## ABOUT THIS TASK
Present the data once more in exactly its original form.

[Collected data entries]
------------------------------------------------------------
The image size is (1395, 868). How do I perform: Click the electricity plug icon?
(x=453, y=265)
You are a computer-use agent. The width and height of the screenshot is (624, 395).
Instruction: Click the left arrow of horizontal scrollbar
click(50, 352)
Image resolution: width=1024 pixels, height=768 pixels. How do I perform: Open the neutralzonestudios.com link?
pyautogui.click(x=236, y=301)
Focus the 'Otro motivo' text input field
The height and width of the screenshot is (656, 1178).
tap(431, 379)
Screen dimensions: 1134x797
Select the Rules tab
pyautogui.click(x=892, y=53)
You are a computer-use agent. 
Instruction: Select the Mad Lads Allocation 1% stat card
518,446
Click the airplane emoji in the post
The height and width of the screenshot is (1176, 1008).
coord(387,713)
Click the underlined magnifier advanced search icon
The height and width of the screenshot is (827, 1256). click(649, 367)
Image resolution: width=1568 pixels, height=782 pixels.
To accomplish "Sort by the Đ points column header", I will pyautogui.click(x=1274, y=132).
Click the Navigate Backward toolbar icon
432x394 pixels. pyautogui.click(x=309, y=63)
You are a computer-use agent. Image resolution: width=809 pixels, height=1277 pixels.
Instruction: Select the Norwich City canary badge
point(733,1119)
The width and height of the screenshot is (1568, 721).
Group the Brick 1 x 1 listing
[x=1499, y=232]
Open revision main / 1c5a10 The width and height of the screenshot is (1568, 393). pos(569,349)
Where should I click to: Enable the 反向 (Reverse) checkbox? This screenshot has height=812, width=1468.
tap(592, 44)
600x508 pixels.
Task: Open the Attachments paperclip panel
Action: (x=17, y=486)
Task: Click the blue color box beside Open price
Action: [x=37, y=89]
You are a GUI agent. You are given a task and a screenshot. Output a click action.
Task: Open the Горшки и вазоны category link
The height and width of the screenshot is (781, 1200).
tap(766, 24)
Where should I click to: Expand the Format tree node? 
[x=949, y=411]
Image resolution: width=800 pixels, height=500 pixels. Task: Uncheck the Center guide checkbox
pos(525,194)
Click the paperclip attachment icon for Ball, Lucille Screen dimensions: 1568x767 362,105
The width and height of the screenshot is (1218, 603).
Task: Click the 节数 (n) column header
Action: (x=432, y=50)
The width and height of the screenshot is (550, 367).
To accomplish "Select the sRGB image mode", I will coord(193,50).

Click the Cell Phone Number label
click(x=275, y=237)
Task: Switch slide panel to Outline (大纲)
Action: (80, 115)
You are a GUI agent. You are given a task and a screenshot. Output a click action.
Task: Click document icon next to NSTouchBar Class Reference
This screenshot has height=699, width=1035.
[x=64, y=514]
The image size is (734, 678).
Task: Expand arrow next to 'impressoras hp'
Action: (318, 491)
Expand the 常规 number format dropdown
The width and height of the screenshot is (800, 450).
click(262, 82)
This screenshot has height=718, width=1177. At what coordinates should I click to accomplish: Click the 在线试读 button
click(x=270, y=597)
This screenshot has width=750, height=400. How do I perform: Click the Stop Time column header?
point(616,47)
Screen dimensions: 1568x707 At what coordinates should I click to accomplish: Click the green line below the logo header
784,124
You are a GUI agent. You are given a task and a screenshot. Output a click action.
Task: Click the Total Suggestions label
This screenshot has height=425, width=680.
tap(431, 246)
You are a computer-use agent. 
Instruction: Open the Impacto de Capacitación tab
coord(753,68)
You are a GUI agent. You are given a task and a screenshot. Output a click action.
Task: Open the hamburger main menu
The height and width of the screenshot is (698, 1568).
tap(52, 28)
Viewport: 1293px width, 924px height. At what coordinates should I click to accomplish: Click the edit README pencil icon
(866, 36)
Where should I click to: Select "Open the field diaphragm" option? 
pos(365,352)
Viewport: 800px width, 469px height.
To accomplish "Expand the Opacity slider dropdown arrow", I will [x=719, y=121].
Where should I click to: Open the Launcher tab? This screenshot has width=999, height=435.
------------------------------------------------------------
## RESULT OF THIS EXERCISE
The image size is (1395, 868). How do I perform: Click the electricity plug icon?
(x=453, y=265)
You are a computer-use agent. The width and height of the screenshot is (624, 395).
Instruction: Click the left arrow of horizontal scrollbar
click(50, 352)
Image resolution: width=1024 pixels, height=768 pixels. How do I perform: Open the neutralzonestudios.com link?
pyautogui.click(x=236, y=301)
Focus the 'Otro motivo' text input field
The height and width of the screenshot is (656, 1178).
tap(431, 379)
Screen dimensions: 1134x797
Select the Rules tab
pyautogui.click(x=892, y=53)
You are a computer-use agent. 
Instruction: Select the Mad Lads Allocation 1% stat card
518,446
Click the airplane emoji in the post
The height and width of the screenshot is (1176, 1008).
coord(387,713)
Click the underlined magnifier advanced search icon
The height and width of the screenshot is (827, 1256). click(649, 367)
Image resolution: width=1568 pixels, height=782 pixels.
To accomplish "Sort by the Đ points column header", I will pyautogui.click(x=1274, y=132).
Click the Navigate Backward toolbar icon
432x394 pixels. pyautogui.click(x=309, y=63)
You are a computer-use agent. Image resolution: width=809 pixels, height=1277 pixels.
Instruction: Select the Norwich City canary badge
point(733,1119)
The width and height of the screenshot is (1568, 721).
Group the Brick 1 x 1 listing
[x=1499, y=232]
Open revision main / 1c5a10 The width and height of the screenshot is (1568, 393). pos(569,349)
Where should I click to: Enable the 反向 (Reverse) checkbox? This screenshot has height=812, width=1468.
tap(592, 44)
600x508 pixels.
Task: Open the Attachments paperclip panel
Action: (x=17, y=486)
Task: Click the blue color box beside Open price
Action: [x=37, y=89]
You are a GUI agent. You are given a task and a screenshot. Output a click action.
Task: Open the Горшки и вазоны category link
The height and width of the screenshot is (781, 1200).
tap(766, 24)
Where should I click to: Expand the Format tree node? 
[x=949, y=411]
Image resolution: width=800 pixels, height=500 pixels. Task: Uncheck the Center guide checkbox
pos(525,194)
Click the paperclip attachment icon for Ball, Lucille Screen dimensions: 1568x767 362,105
The width and height of the screenshot is (1218, 603).
Task: Click the 节数 (n) column header
Action: (x=432, y=50)
The width and height of the screenshot is (550, 367).
To accomplish "Select the sRGB image mode", I will coord(193,50).

Click the Cell Phone Number label
click(x=275, y=237)
Task: Switch slide panel to Outline (大纲)
Action: (80, 115)
You are a GUI agent. You are given a task and a screenshot. Output a click action.
Task: Click document icon next to NSTouchBar Class Reference
This screenshot has height=699, width=1035.
[x=64, y=514]
The image size is (734, 678).
Task: Expand arrow next to 'impressoras hp'
Action: (318, 491)
Expand the 常规 number format dropdown
The width and height of the screenshot is (800, 450).
click(262, 82)
This screenshot has height=718, width=1177. At what coordinates should I click to accomplish: Click the 在线试读 button
click(x=270, y=597)
This screenshot has width=750, height=400. How do I perform: Click the Stop Time column header?
point(616,47)
Screen dimensions: 1568x707 At what coordinates should I click to accomplish: Click the green line below the logo header
784,124
You are a GUI agent. You are given a task and a screenshot. Output a click action.
Task: Click the Total Suggestions label
This screenshot has height=425, width=680.
tap(431, 246)
You are a computer-use agent. 
Instruction: Open the Impacto de Capacitación tab
coord(753,68)
You are a GUI agent. You are given a task and a screenshot. Output a click action.
Task: Open the hamburger main menu
The height and width of the screenshot is (698, 1568).
tap(52, 28)
Viewport: 1293px width, 924px height. At what coordinates should I click to accomplish: Click the edit README pencil icon
(866, 36)
Where should I click to: Select "Open the field diaphragm" option? 
pos(365,352)
Viewport: 800px width, 469px height.
To accomplish "Expand the Opacity slider dropdown arrow", I will [x=719, y=121].
Where should I click to: Open the Launcher tab? This screenshot has width=999, height=435.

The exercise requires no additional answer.